* MATERIAL FOR THE TASK
-=-=-=-=-
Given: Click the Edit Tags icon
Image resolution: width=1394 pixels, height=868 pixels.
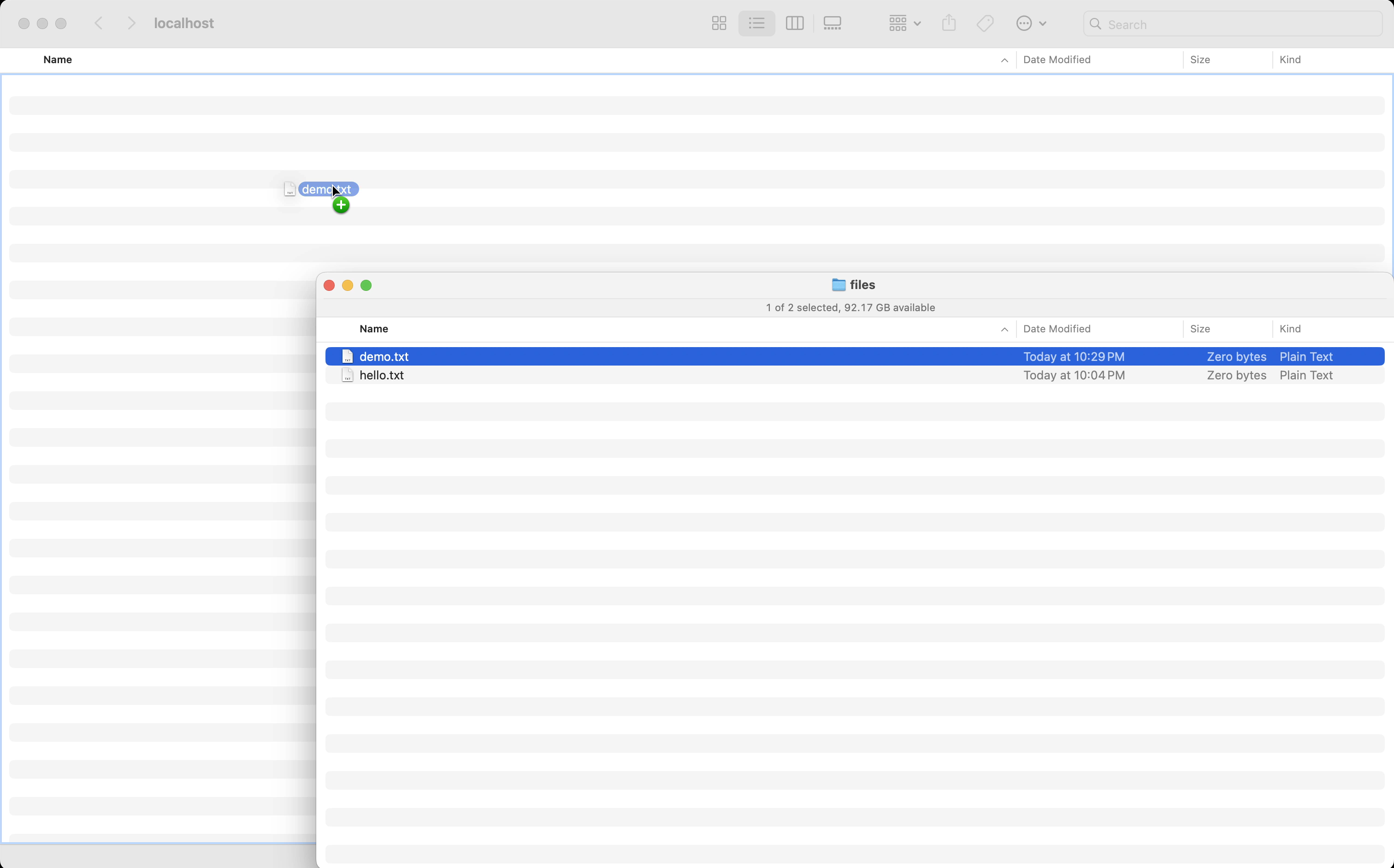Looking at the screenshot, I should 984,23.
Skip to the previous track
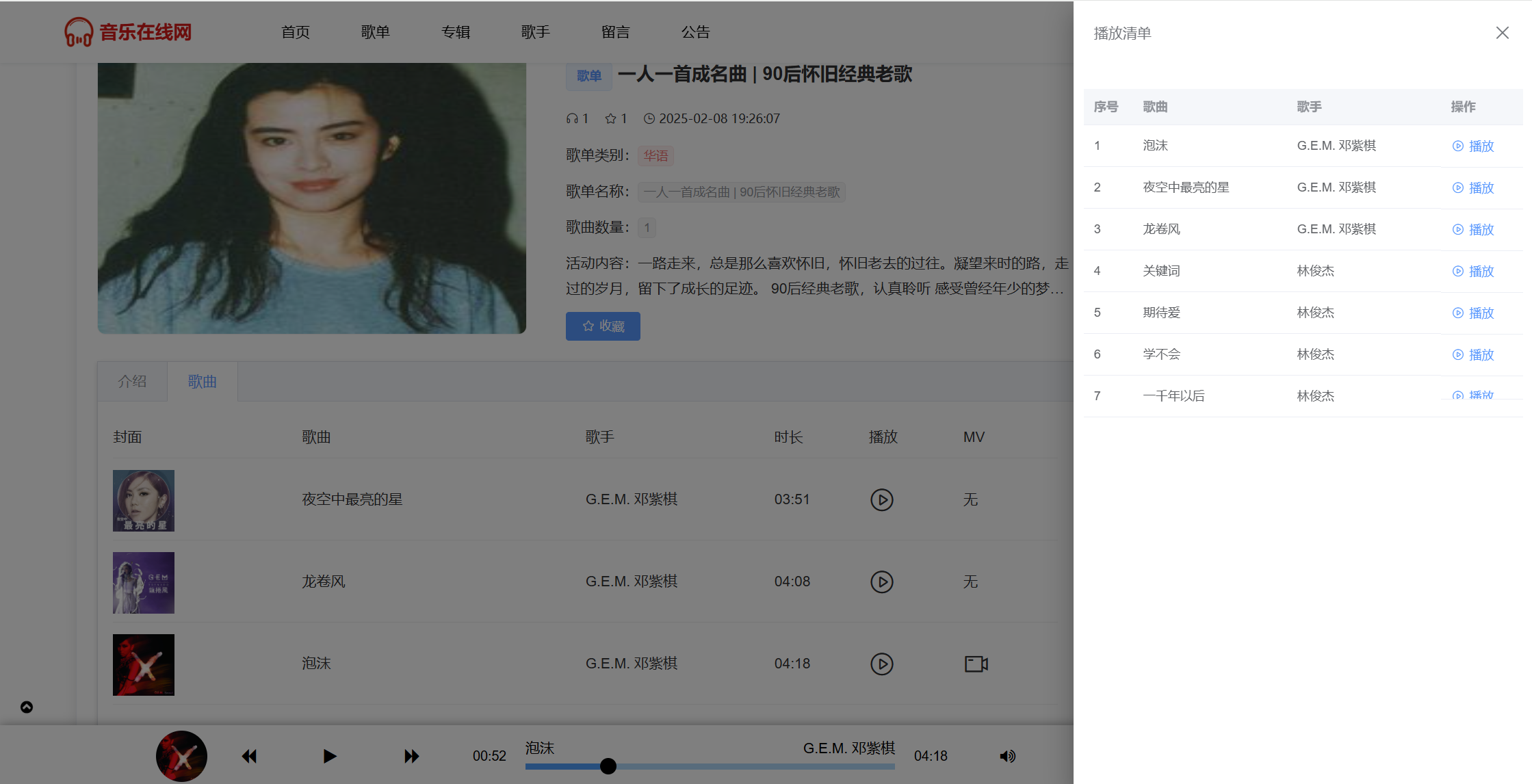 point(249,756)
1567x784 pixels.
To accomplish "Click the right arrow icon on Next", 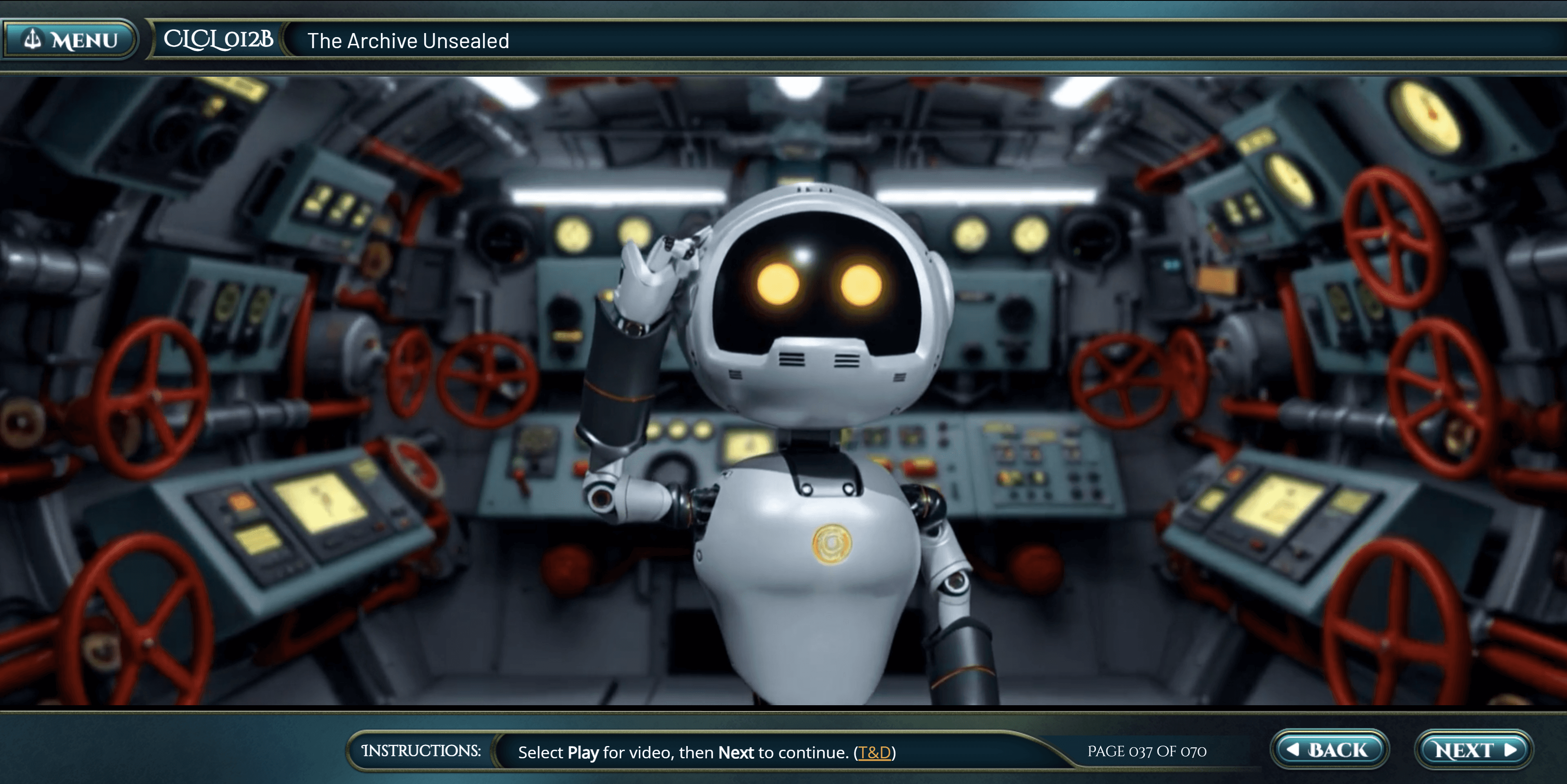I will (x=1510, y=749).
-=-=-=-=-
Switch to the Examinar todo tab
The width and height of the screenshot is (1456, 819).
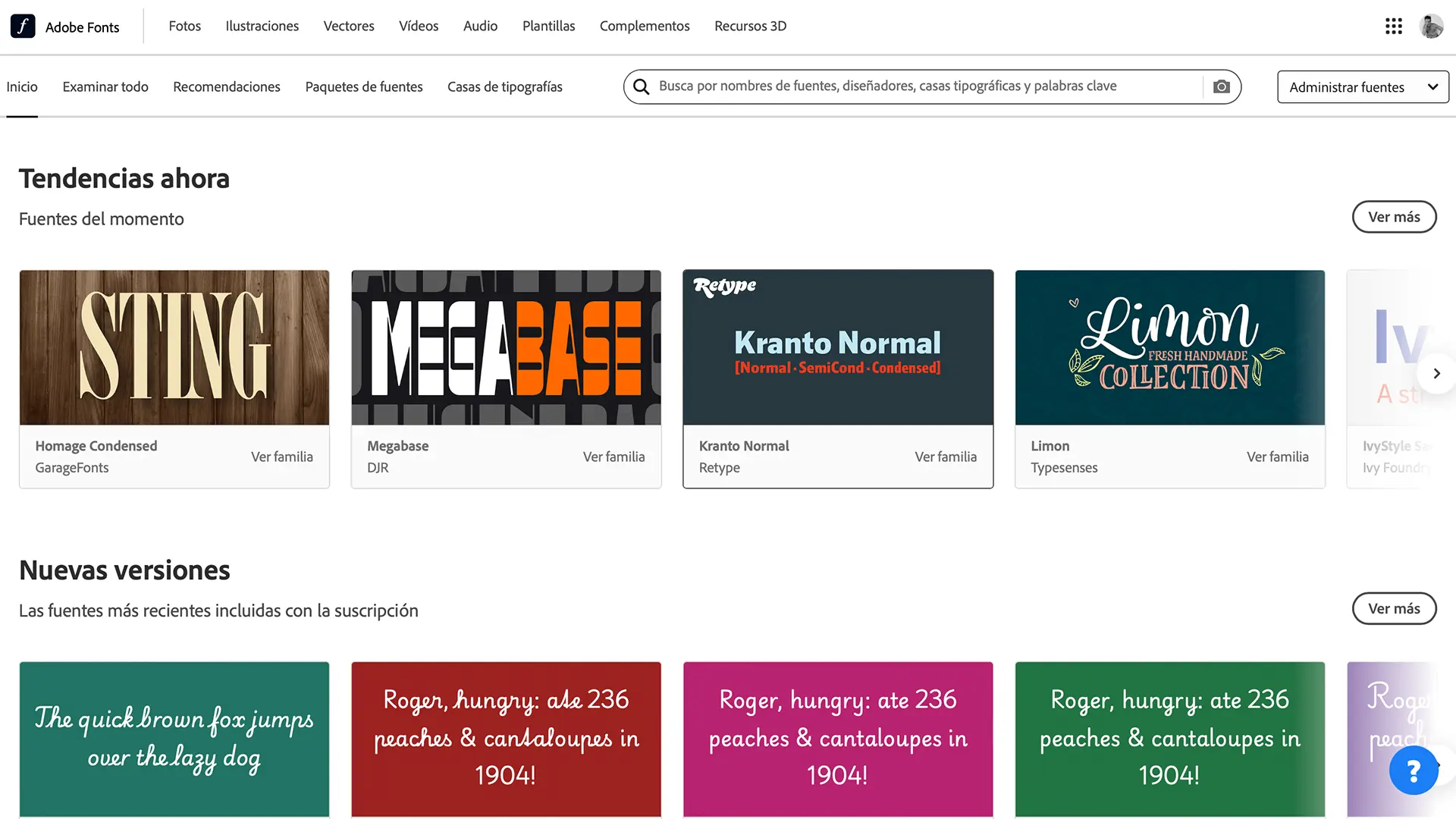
-=-=-=-=-
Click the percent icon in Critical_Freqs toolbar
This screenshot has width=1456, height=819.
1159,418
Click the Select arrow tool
-=-=-=-=-
The output should be exactly the lines above from the line containing "Switch to the Examinar todo tab" to the line containing "The width and", inclusive, with no other lines.

* ANSWER
Switch to the Examinar todo tab
The width and height of the screenshot is (1456, 819).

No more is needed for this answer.